Its been 4 months, one week, 3 hours, and 50 minutes since i had to say goodbye to Sugar-butt. You think i would be use to this lifestyle now since being thrown into it over 5 years ago. Someone once said, "What doesn't kill you will only make you stronger." - What a crock of shit. I don't feel any stonger from having to live a life of solitude. Oh well, only 3 more months to go (Deep breath...and, release).

I guess one of my biggest flaws is being so co-dependent. Its been a pattern in my life for as long as i can remember. Sorry if i like to have someone around to tell my day to (or vent to in that matter), or cuddle up with when i get cold and mushy. I don't really enjoy my company all that much. When i'm alone, i find myself thinking about the $20,000 that i owe to all of my debtors. I think about what it will be like to finally become a we again after being just plain old me for so long. I worry and stress over this wedding that i am trying to finance and throw together all by myself. I wonder if this is what i was put here on this earth for and if i will ever make something of my life when i "grow-up". No wonder i have insomnia....
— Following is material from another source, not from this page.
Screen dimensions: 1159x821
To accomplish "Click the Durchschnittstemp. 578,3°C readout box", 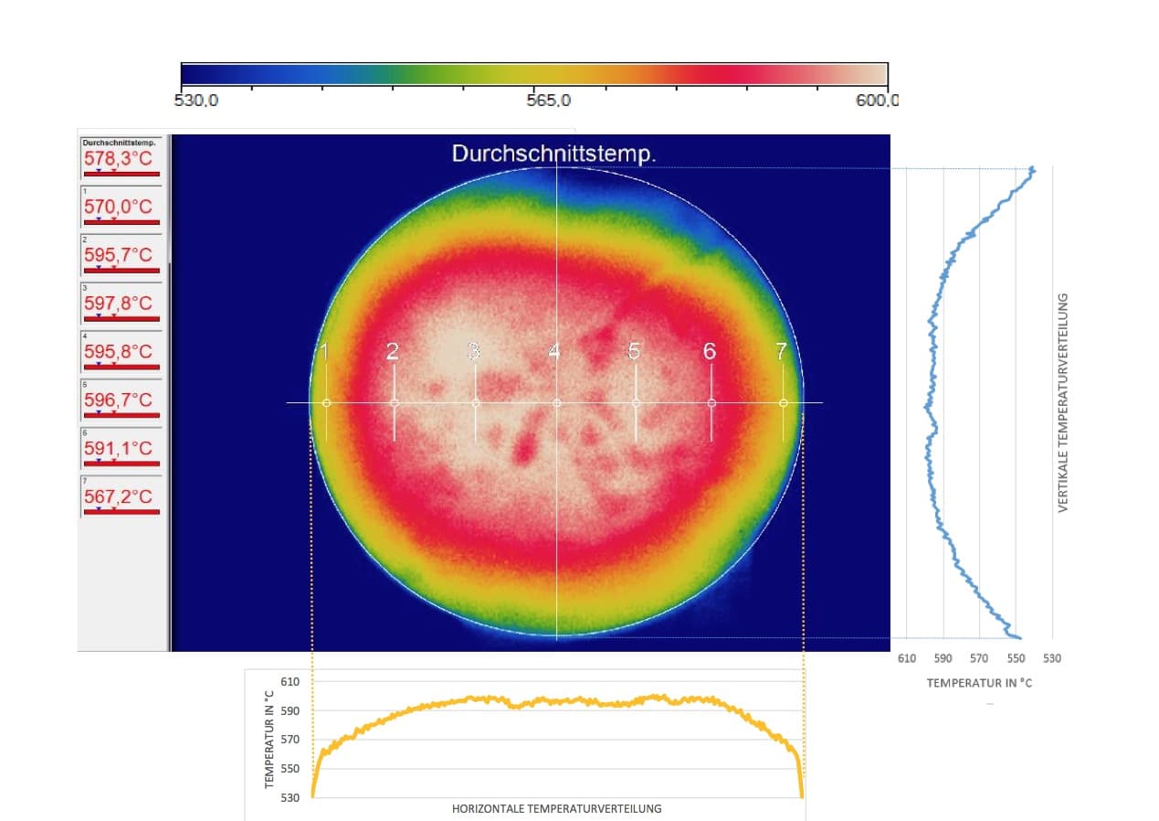I will 121,157.
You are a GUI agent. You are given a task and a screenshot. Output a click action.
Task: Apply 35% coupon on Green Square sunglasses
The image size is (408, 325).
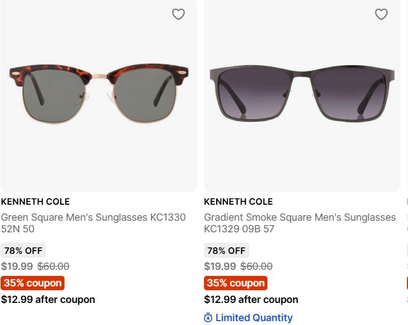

I just feel like when i am just me, party of one, i get stuck in this hole. Its like my life is on repeat. Everyday the same. Wake up, growl at the first person who tries to talk to me before my cup of coffee, put my face on, stop at starbucks for my venti chai (which i must say is the highlight of my day), go to work and try to fix everyone elses bullshit problems they have made, come home and eat dinner, drown myself in ben & jerry's chocolate brownie ice cream while watching anything reality on t.v., go to bed (or try anyway), than wake up and do it all over again. I'm in a rut i tell you. A big old dirty, deep rut.

Well, at least today is a little spicier than usual. Eagles playoff game today. They better win, although i would really not be suprised if Donovan throws this game like he did last year. That always seems to be the case with my men in green, or black now. Maybe they should give McNabb the day off and let Feely get in there. What a cutie, and not to mention he isn't all that bad at quarterbacking.

Well, i guess i will stop rambling for now. I need to go find my lucky jersey and get ready for the game. 17 more minutes! Keep you fingers crossed! E-A-G-L-E-S, EAGLES!!!!

Peace out!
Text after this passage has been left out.